Once I purchased a self-hypnosis weight loss CD at the fair after watching an entertaining program where members of the audience went on stage and were hypnotized to do some funny stuff. I always fell asleep listening to it, and gave it up after a few weeks, though I could feel a difference in my thinking about dieting. Ugh, hate that word.

Last weekend I purchased Paul McKenna's book "I Can Make You Thin" and included was a self-hypnosis CD. I've been using it faithfully since last Saturday. It is working. I like it because I still can eat what I want, I just eat less. The subliminal messages must be working because I really eat about half what I used to. I guess I'll learn how effective after another week when I weigh myself.

But, here's the best CD I have ever purchased. I'm not sure if you'd call it subliminal messages, but it definitely works for me. It's called "Creative Mind System" by Dr. Jeffrey Thompson. There are two CDs in the set. These CDs were developed around the CREATIVE MIND PATTERN which is present in great artists, inventors, business visionaries, breakthrough thinksrs, advanced meditators, and other highly creative people. The music is soft and soothing and I have started using it when I write and also while I am at work. When I'm writing it helps to put me in that "dream state" which writers crave to live and create the world their characters live in. And at work, it keeps me calm and focused on my projects. I purchased mine through Writer's Digest, but you can learn more by clicking here.

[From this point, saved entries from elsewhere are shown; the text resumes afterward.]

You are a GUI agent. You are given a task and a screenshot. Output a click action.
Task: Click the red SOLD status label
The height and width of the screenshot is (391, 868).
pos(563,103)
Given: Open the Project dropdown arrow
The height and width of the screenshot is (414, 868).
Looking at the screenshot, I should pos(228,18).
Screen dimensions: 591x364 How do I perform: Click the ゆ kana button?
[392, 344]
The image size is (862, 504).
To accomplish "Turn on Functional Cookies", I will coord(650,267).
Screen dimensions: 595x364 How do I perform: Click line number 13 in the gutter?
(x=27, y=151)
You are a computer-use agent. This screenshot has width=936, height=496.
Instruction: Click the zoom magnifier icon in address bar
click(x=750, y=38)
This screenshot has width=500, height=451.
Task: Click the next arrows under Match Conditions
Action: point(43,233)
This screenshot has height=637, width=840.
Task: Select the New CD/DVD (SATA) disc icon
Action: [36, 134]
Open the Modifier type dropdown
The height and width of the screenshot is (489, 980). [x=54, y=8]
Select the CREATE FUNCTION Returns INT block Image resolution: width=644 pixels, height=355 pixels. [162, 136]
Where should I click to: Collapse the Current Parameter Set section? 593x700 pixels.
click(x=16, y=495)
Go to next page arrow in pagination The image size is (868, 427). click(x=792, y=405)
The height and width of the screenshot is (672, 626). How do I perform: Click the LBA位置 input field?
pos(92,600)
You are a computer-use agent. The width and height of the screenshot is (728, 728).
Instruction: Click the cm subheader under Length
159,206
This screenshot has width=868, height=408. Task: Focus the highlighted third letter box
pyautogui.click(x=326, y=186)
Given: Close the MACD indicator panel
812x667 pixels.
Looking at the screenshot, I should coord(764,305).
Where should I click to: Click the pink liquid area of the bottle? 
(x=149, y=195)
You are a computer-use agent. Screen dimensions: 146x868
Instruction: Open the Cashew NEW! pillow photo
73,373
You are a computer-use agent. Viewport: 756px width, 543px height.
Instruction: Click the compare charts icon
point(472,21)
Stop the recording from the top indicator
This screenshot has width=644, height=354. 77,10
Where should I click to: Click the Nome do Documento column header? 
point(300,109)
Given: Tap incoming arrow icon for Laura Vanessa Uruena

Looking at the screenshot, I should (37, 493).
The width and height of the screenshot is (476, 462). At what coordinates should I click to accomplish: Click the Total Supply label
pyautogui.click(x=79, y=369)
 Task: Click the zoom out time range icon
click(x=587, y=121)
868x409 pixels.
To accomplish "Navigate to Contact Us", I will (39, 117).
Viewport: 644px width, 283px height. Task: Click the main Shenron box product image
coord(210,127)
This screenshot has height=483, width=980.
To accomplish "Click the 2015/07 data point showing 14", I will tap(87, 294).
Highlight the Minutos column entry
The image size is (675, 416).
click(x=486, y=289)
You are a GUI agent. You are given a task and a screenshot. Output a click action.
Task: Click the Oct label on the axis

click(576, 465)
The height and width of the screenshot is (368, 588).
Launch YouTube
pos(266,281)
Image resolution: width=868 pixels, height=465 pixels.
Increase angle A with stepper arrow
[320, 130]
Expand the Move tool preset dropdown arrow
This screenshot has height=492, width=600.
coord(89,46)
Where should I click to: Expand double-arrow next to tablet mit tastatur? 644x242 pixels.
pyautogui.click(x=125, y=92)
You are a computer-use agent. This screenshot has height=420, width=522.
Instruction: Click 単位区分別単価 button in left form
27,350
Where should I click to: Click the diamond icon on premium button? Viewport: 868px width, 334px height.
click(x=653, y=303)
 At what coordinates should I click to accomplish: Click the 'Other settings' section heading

Thanks for stopping by and have a relaxing and productive weekend!

Thursday, January 29, 2009

To Shovel or Not to Shovel....

In my city, there is a law that every homeowner must shovel their walks clear of snow and ice on a daily basis. One of the reasons our city schools are closed tomorrow is that there is so much snow and ice and the sidewalks are not clear so it is too dangerous for children to walk to school. Hmmm. Most of the kids I know are bussed...and usually across town. (But that's another gripe for another day).

Tonight on our local news, a discussion ensured about the liability of the homeowner for not keeping their sidewalks cleared. The newscaster said that a homeowner wouldn't be liable if someone were to be injured because of snow or ice covering their sidewalk...but they could be liable if they did shovel and did a poor job. Now what's with that?

So, the question is whether to shovel or not to shovel. Geesh. Can't anything be easy?

Thanks for stopping by!

Wednesday, January 28, 2009

Economic Stimulus Plan--One Writer's Opinion

I'm really tired of looking at one more so-called economic stimulus plan. Come on, people. Remember, if it seems too good to be true...then it is too good to be true. Our government is already deeply in debt, just as the rest of most Americans are. Debt has become our downfall. I'm not a Republican, and I'm not a Democrat. I'm an American, who believes in working for what I want. I don't want anyone to hand it to me. But...if I have a loaf of bread and my neighbor is hungry...I will give half a loaf to my neighbor.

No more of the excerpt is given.